WORK INSTRUCTION
One figure is the whole answer: the number of lines below that contain the word "will".

--- SOURCE DATA Enclosed Below ---

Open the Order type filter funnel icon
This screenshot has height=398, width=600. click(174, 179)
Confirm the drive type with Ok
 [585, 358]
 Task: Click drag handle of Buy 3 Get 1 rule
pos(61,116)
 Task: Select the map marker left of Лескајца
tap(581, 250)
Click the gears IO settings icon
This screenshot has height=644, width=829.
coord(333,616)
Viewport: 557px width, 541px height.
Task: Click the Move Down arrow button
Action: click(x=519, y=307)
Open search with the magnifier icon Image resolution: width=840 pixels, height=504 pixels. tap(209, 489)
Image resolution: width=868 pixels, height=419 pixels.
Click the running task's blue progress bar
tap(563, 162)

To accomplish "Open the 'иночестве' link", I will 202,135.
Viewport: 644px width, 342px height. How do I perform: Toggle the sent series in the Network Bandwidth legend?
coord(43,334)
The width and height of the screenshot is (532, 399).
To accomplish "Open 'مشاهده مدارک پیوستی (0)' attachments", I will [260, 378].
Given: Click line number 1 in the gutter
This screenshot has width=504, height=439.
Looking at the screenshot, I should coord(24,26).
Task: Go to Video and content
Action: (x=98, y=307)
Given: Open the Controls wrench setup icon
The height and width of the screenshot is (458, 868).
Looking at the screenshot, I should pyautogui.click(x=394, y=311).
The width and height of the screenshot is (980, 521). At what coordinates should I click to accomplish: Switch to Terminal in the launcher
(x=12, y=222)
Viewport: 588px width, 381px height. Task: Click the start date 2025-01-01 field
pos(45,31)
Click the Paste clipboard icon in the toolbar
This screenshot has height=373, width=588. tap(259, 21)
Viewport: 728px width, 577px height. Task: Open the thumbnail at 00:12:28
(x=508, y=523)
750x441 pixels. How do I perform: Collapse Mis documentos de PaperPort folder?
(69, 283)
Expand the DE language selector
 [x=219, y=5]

--- End of Enclosed SOURCE DATA ---

RESPONSE TO THIS EXERCISE
2